After the file in the attachment is run, the worm is copied under randomly generated name into %windir% directory. It assures its activation after restarting the operation system due to creation the key in the system registry HKEY_LOCAL_MACHINE\Software\Microsoft\Windows\CurrentVersion\Run. It creates here also further worm copies having randomly chosen names - e.g. files WinRar key generator.exe and Klez fixtool.exe. The worm exports the list of SMPT and NNTP servers into the file swen1.dat located in %windir%. It saves the e-mail addresses acquired from html, asp, eml, dbx, wab a mbx files into the file germs0.dvb located in %windir%. The last file created in folder %windir% by Win32/Swen.A Win32/Swen.A is a file having the bat extension and the name identical with that of infected computer. If the name of the file containing the worm, and saved by virus into the folder %windir% is qfvoezsc.exe, the content of given bat file will be:

@ECHO OFF
IF NOT "%1"=="" qfvoezsc.exe %1

Win32/Swen.A modifies the system registry keys HKEY_CLASSES_ROOT\exefile\shell\open\command, HKEY_CLASSES_ROOT\regfile\shell\open\command, HKEY_CLASSES_ROOT\comfile\shell\open\command, HKEY_CLASSES_ROOT\batfile\shell\open\command, HKEY_CLASSES_ROOT\piffile\shell\open\command, HKEY_CLASSES_ROOT\scrfile\shell\open\command and HKEY_CLASSES_ROOT\scrfile\shell\config\command . This is the reason why the worm takes control after opening files with extensions exe, reg, com, bat, pic and scr. It also locks up the system registry editor.

In order spreading in P2P of KaZaA network the worm creates many copies with attractive names in shared folder. In the folder where the client mIRC is installed, it creates the file mirc.ini offering the possibility of downloading the worm copy under the name, e.g. WinRar key generator.exe to everybody who connects to the same channel as the infected computer.

As far as local networks are concerned, the worm spreads using shared folders. It is searching for folders with installed Microsoft Windows operating system, and saves its copy into the subdirectory Startup. The computer is attacked by worm after restarting the operating system.

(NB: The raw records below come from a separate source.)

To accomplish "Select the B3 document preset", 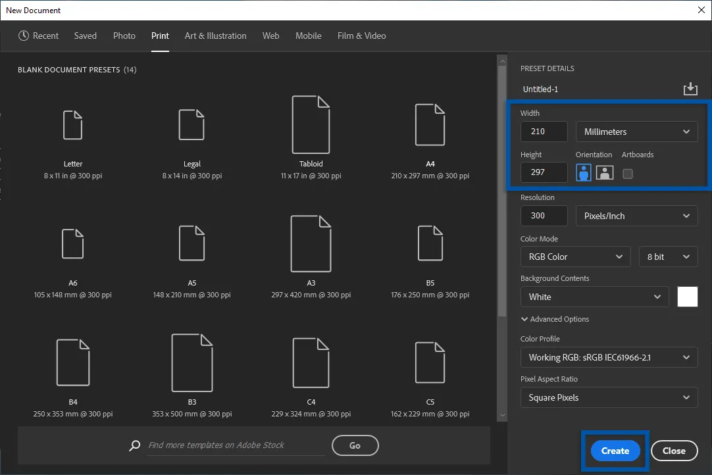I will pos(191,362).
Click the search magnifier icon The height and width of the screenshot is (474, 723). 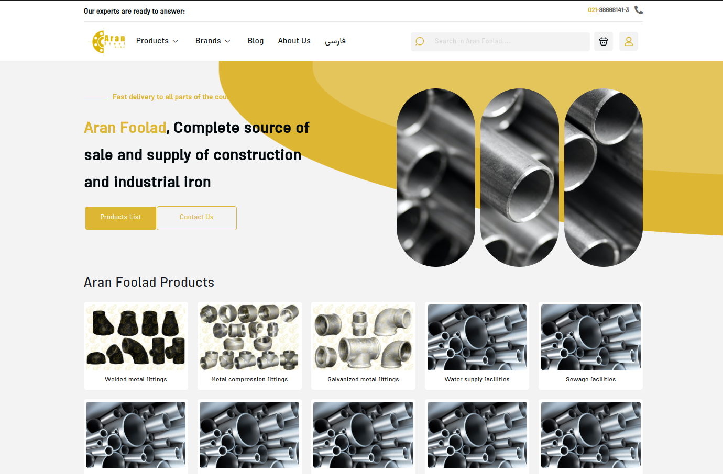[420, 41]
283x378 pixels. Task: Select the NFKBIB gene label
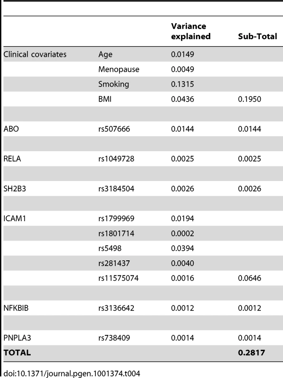click(16, 308)
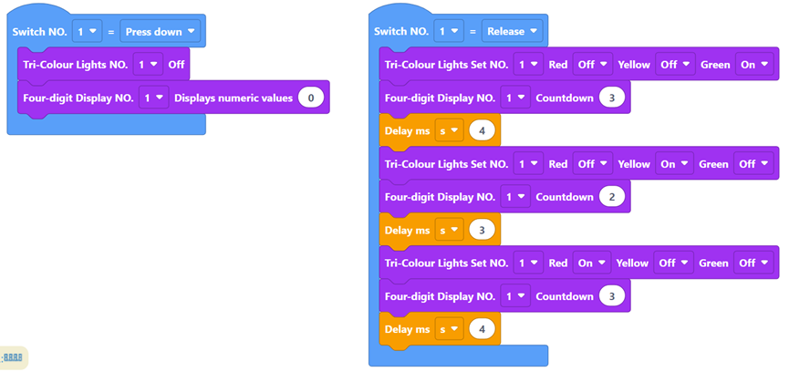Select the "Displays numeric values" block label
This screenshot has width=789, height=372.
click(233, 98)
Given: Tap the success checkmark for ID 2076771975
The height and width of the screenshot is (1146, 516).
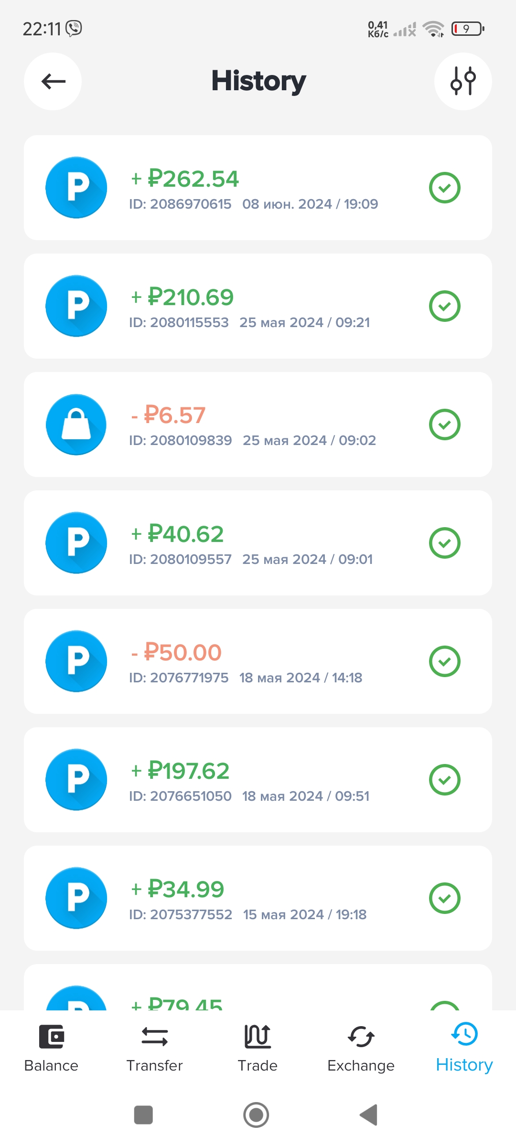Looking at the screenshot, I should 444,661.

The worm inactivates processes with names containing following strings:

zonealarm
zapro
wfindv32
webtrap
vsstat
vshwin32
vsecomr
vscan
ettray
vet98
vet95
vet32
vcontrol
vcleaner
tds2
tca
sweep
s phinx
serv95
safeweb
rescue
regedit
rav
pview
pop3trap
persfw
pcfwallicon
pccwin98
pccmain
pcciomon
pavw
pavsched
pavcl
padmin
o utpost
nvc95
nupgrade
nupdate
normist
nmain
nisum
navw
navsched
navnt
navlu32
navapw32
nai_vs_stat
msconfig
mpftray
moolive
luall
lookout
lockdown2000
kpfw32
jedi
iomon98
iface
icsupp
icssuppnt
icmoon
icmon
i cloadnt
icload95
ibmavsp
ibmasn
iamserv
iamapp
gibe
f-stopw
frw
fp-win
f-prot95
fprot95
f-prot
fprot
findviru
f-agnt95
espwatch
esafe
efinet32
ecengine
dv95
claw95
cfinet
cfind
cfiaudit
cfiadmin
ccshtdwn
ccapp
bootwarn
blackice
blackd
avwupd32
avwin95
avsched32
avp
avnt
avkserv
avgw
a vgctrl
avgcc32
ave32
avconsol
autodown
apvxdwin
aplica32
anti-trojan
ackwin32
_avp

NOD32 detects this worm using extended heuristics without updating. Detection using sample is added from the version 1.512.

To clean infected computer, the following steps need to be carried out:

  • Click the Control Center icon located on the system taskbar
  • Restart computer to the Safe mode
  • Click "Update now" button (to make sure the latest version of NOD32 database is installed)
  • Go to Start > Programs > Eset > NOD32
  • In the "Targets" Tab select the all available hard-disks by double clicking appropriate icon
  • Click the "Clean" button
  • When Win32/Swen.A is found and an action is offered, click "Delete"
  • Restart the system

NOTE:
Under Windows ME or XP operating systems it can happen that the infected files are restoring themselves.